THE TASK:
Retype the lines below exactly, from the one that contains "649x501 pixels." through the last, and leave every picture out.

EXCERPTED RECORDS:
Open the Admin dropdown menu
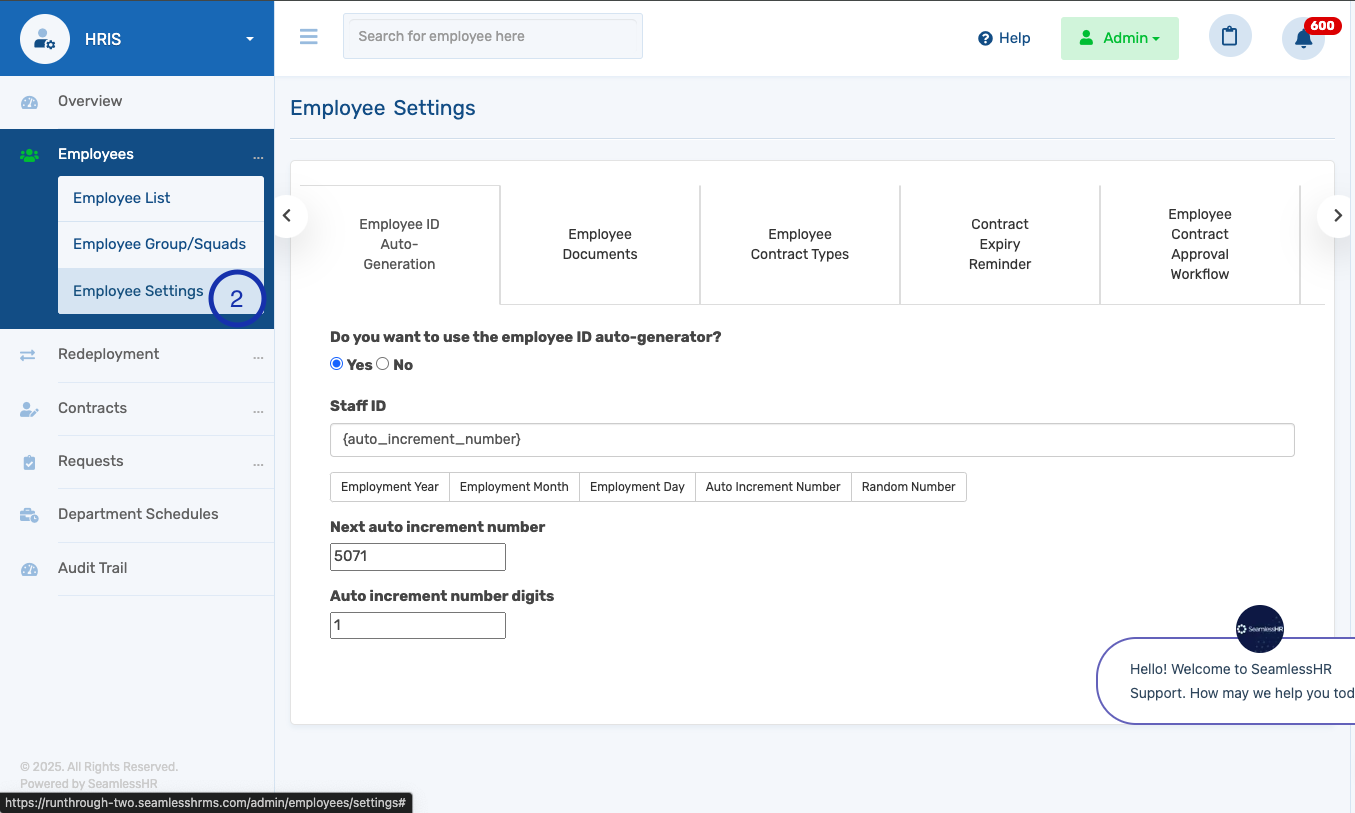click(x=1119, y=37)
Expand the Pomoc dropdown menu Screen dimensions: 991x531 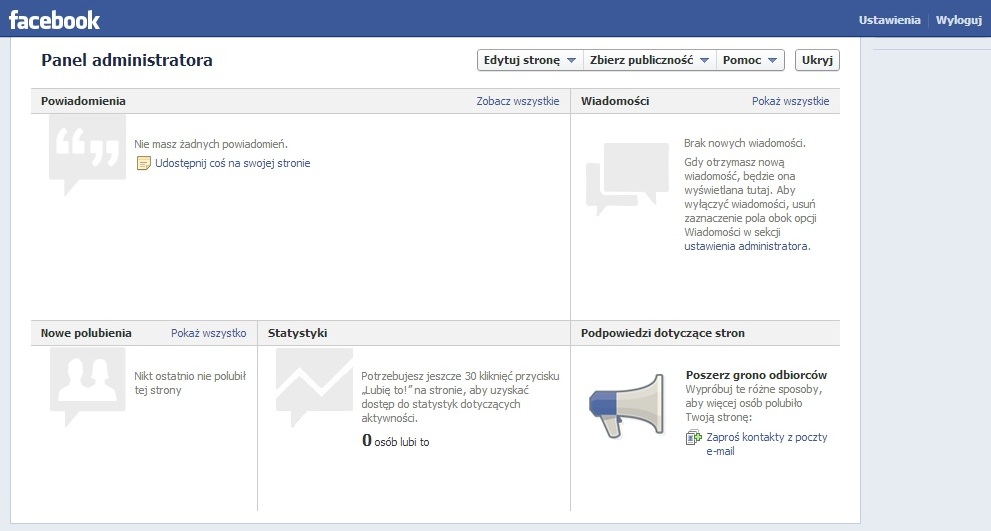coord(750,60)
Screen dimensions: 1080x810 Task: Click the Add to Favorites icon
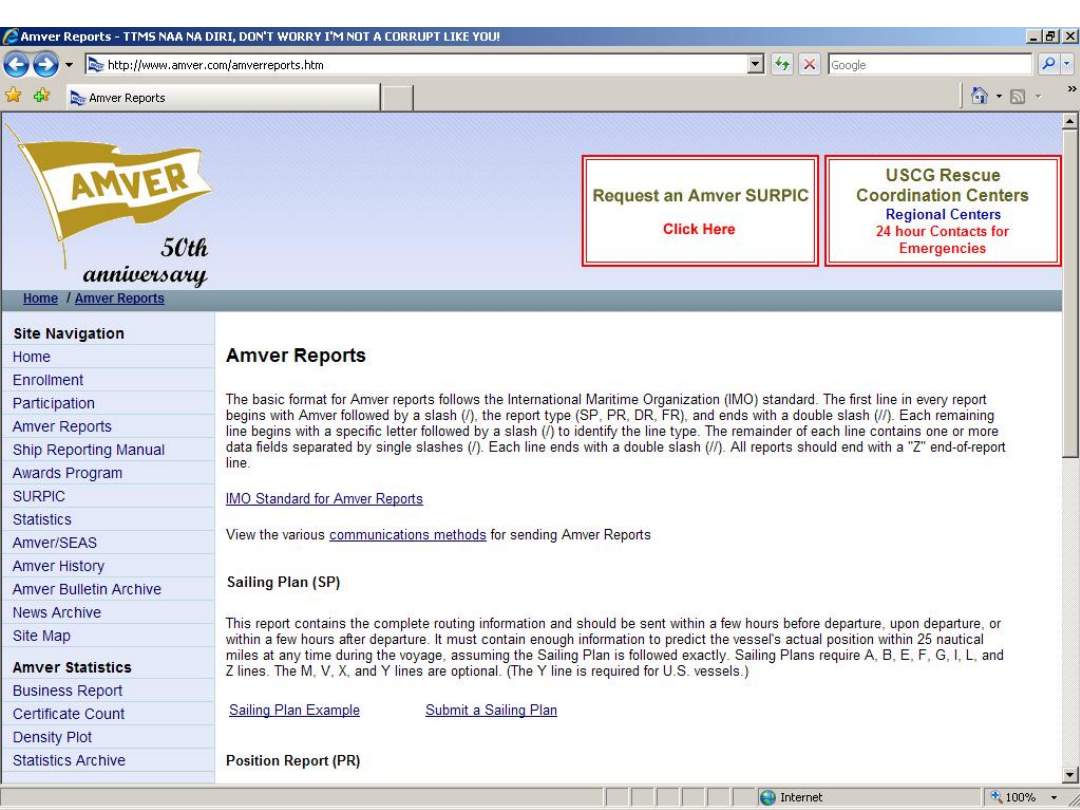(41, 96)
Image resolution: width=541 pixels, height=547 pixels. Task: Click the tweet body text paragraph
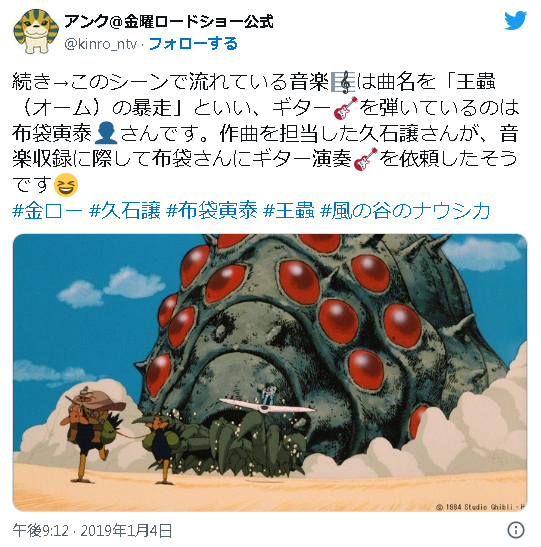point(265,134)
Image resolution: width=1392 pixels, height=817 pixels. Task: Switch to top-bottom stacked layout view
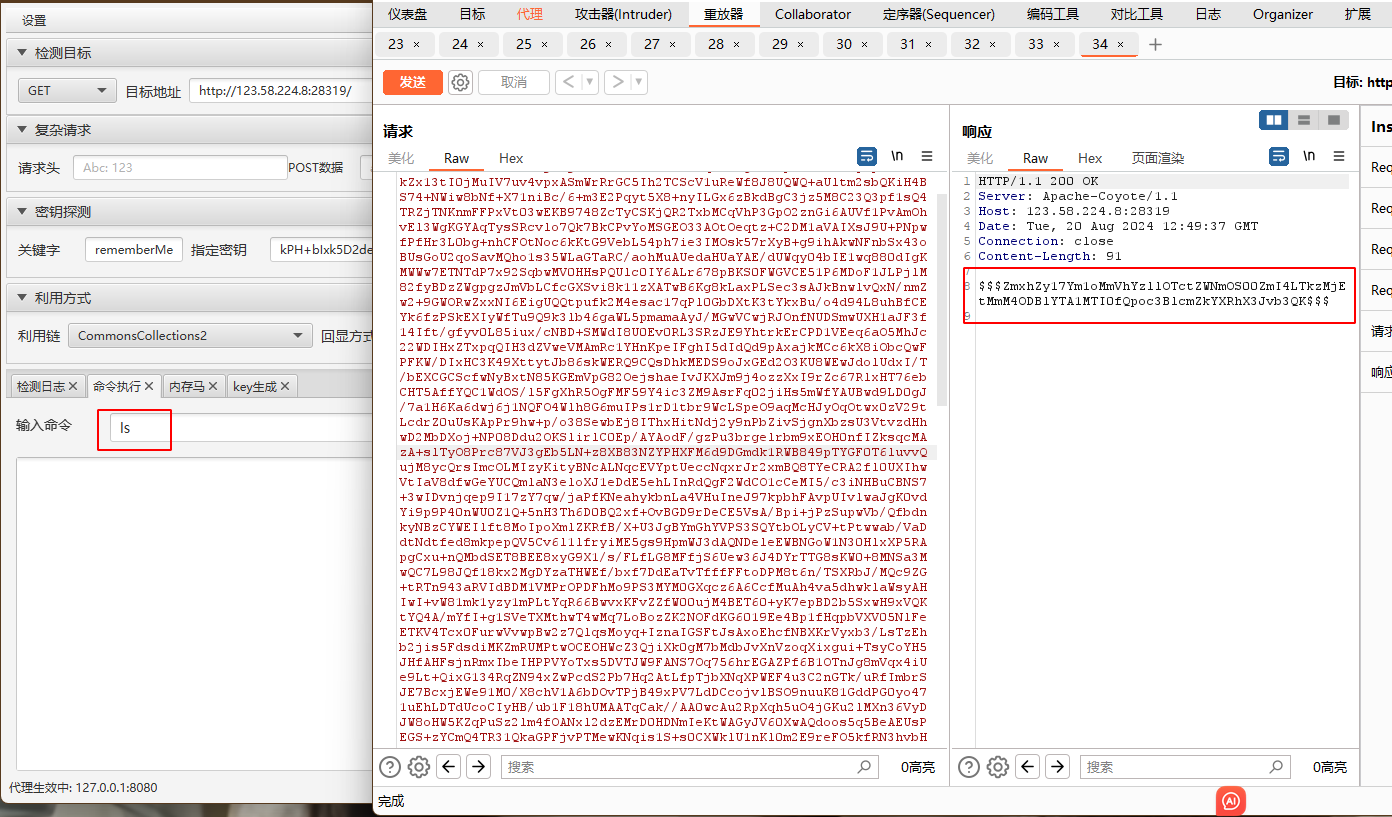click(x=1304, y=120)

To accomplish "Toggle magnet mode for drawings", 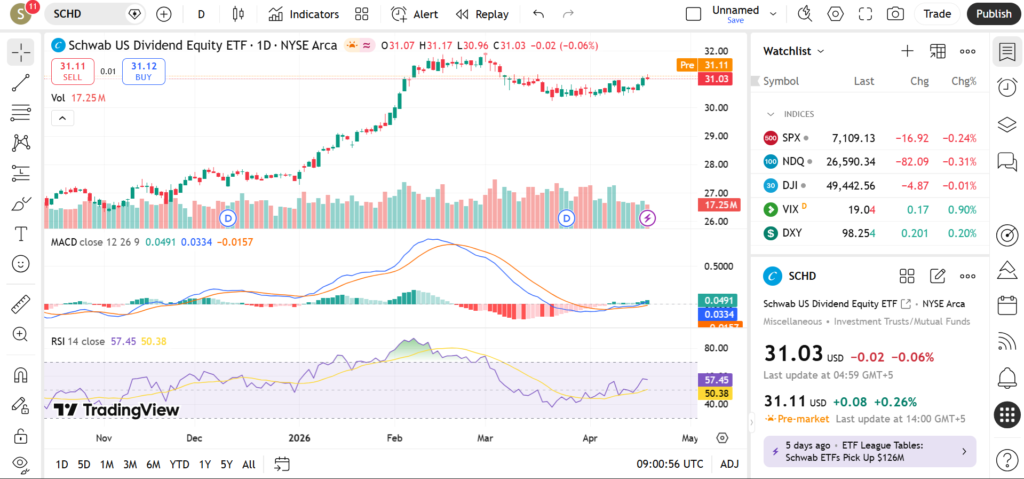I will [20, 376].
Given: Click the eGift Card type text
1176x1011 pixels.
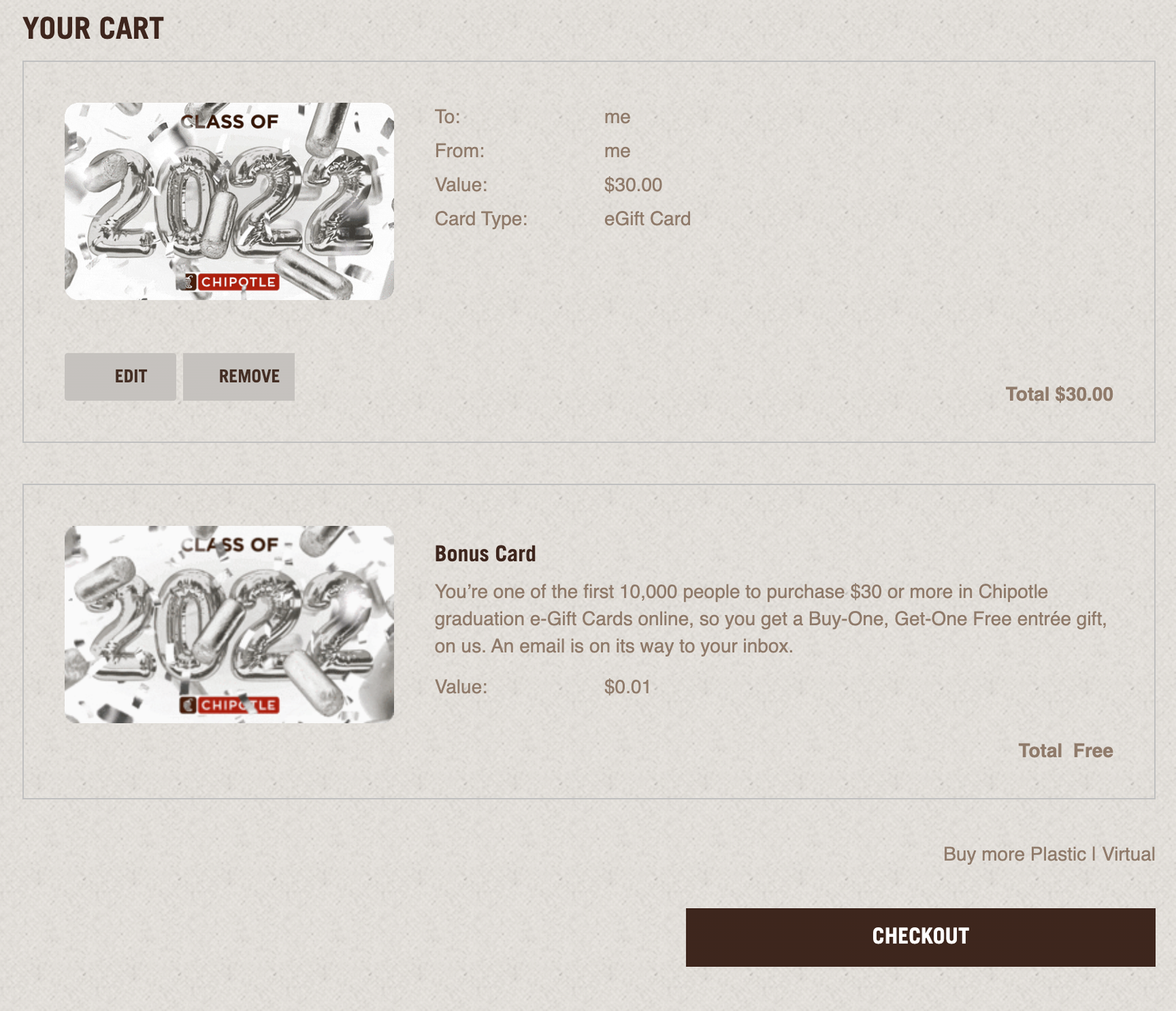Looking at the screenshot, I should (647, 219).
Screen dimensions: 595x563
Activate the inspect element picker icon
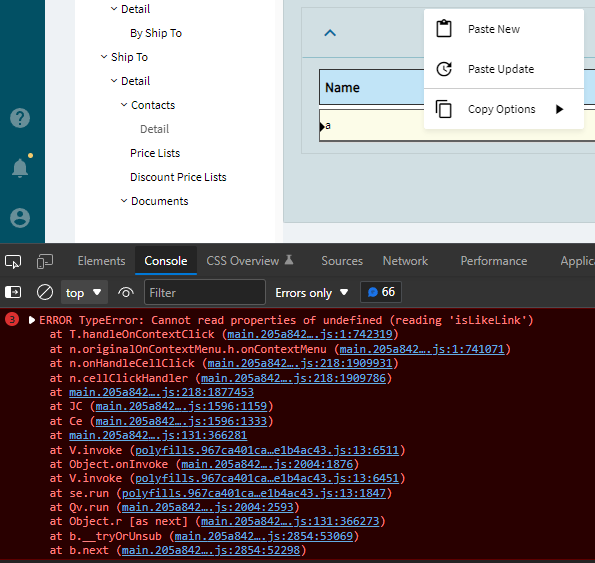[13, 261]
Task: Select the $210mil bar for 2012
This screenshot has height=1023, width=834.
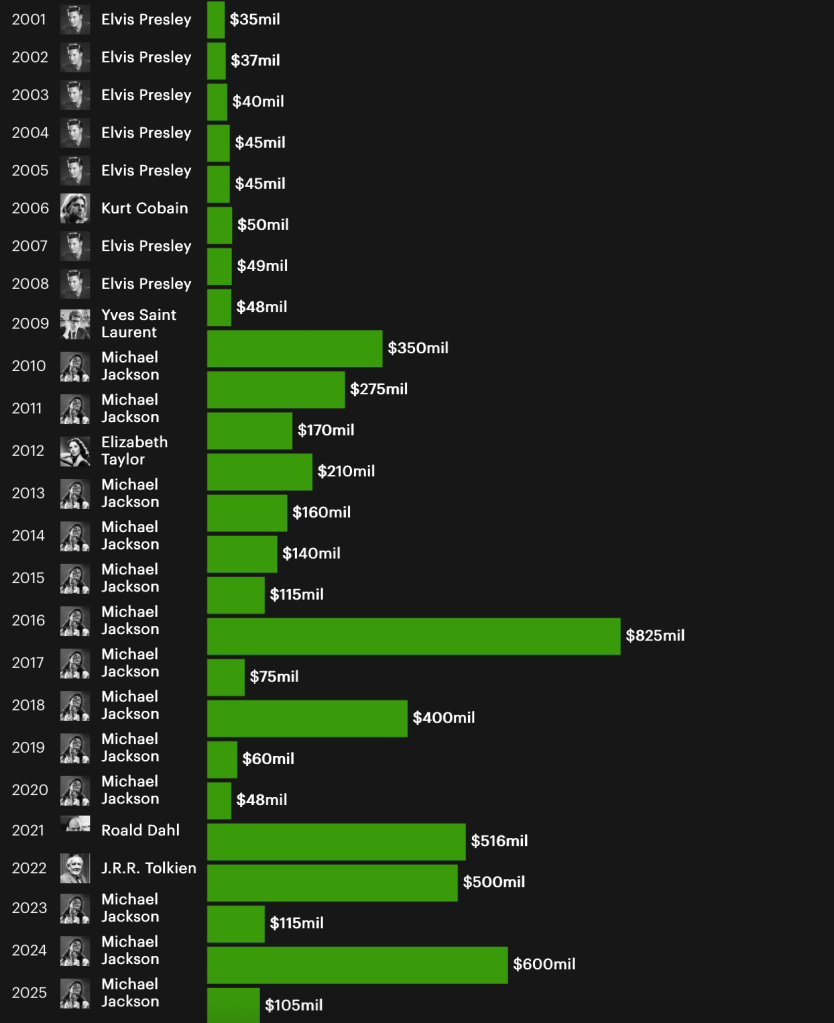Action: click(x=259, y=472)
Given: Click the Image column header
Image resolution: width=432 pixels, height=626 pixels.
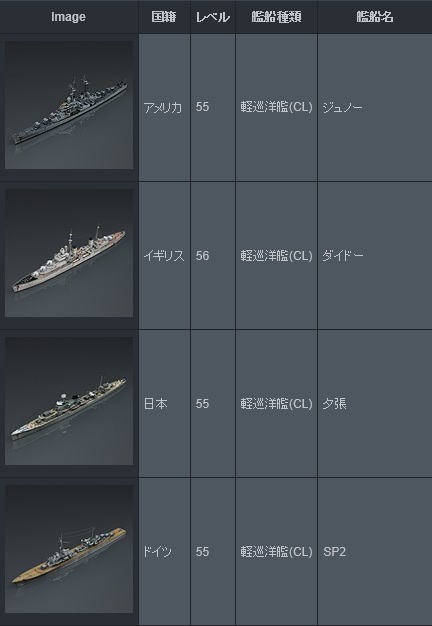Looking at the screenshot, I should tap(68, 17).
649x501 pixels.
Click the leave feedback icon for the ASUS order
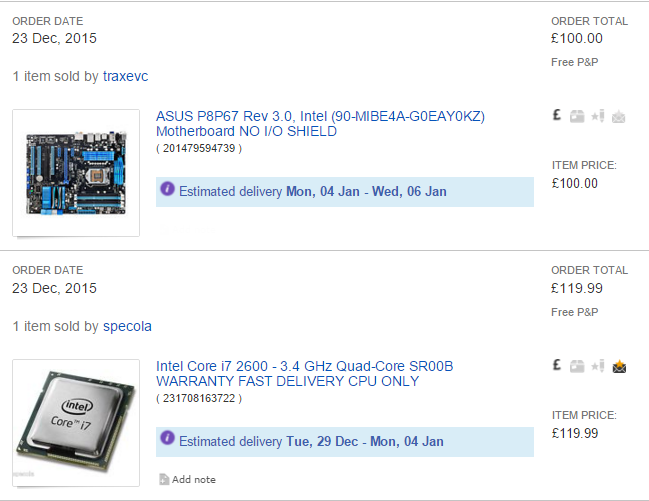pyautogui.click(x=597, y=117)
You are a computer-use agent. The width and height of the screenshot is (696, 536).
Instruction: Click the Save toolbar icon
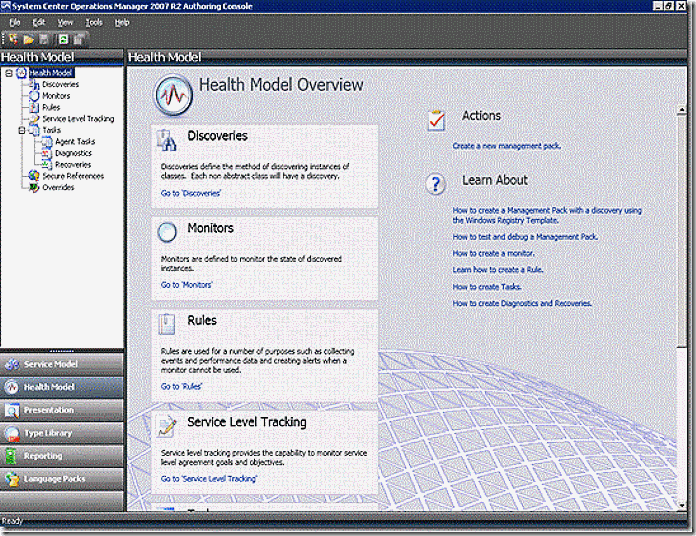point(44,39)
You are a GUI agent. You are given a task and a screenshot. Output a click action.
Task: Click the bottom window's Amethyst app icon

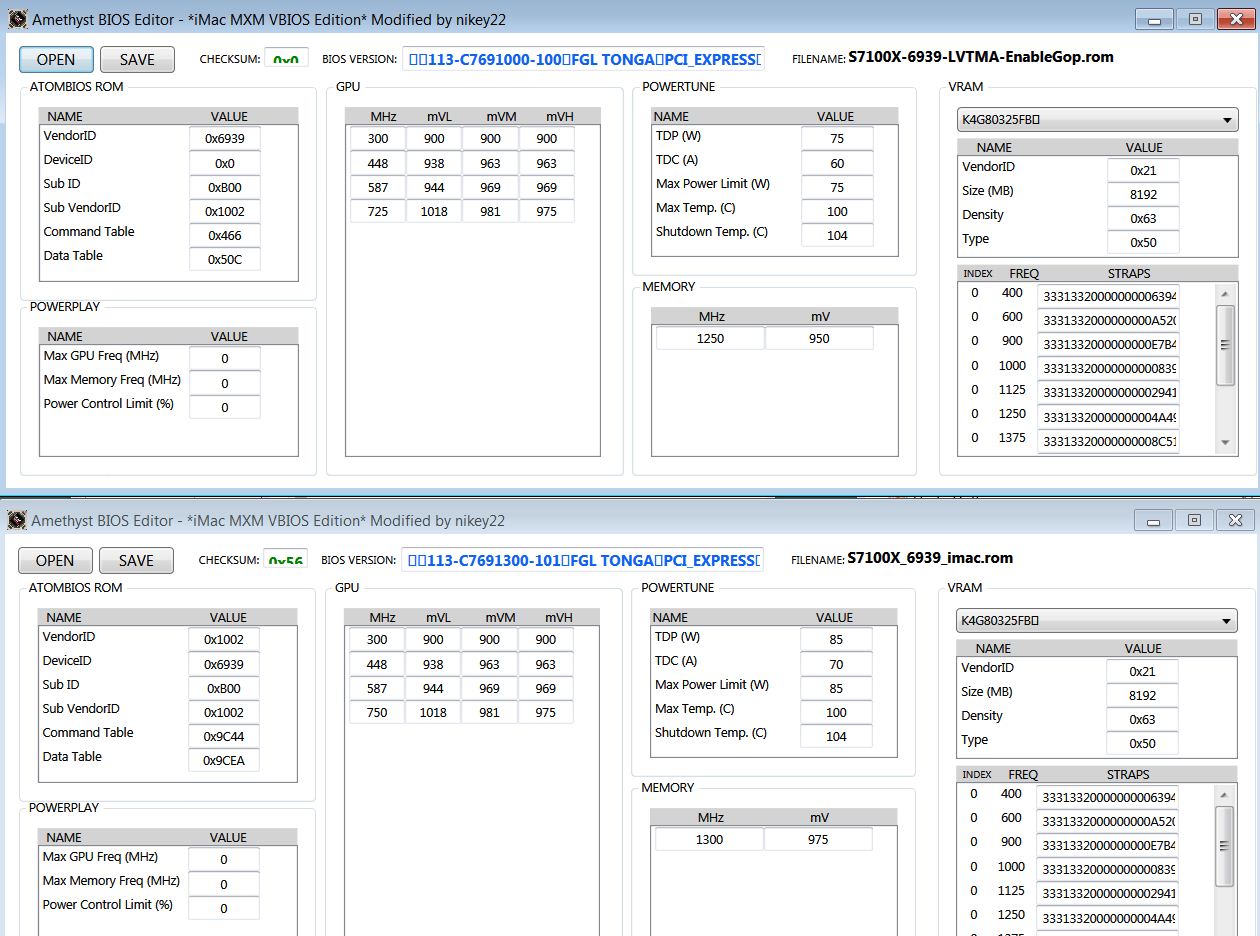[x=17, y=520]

PROBLEM SOLUTION:
649x501 pixels.
Click the leave feedback icon for the ASUS order
pyautogui.click(x=597, y=117)
You are a computer-use agent. The width and height of the screenshot is (696, 536).
Instruction: Click the Save toolbar icon
point(44,39)
You are a GUI agent. You are given a task and a screenshot. Output a click action.
Task: Click the bottom window's Amethyst app icon

[x=17, y=520]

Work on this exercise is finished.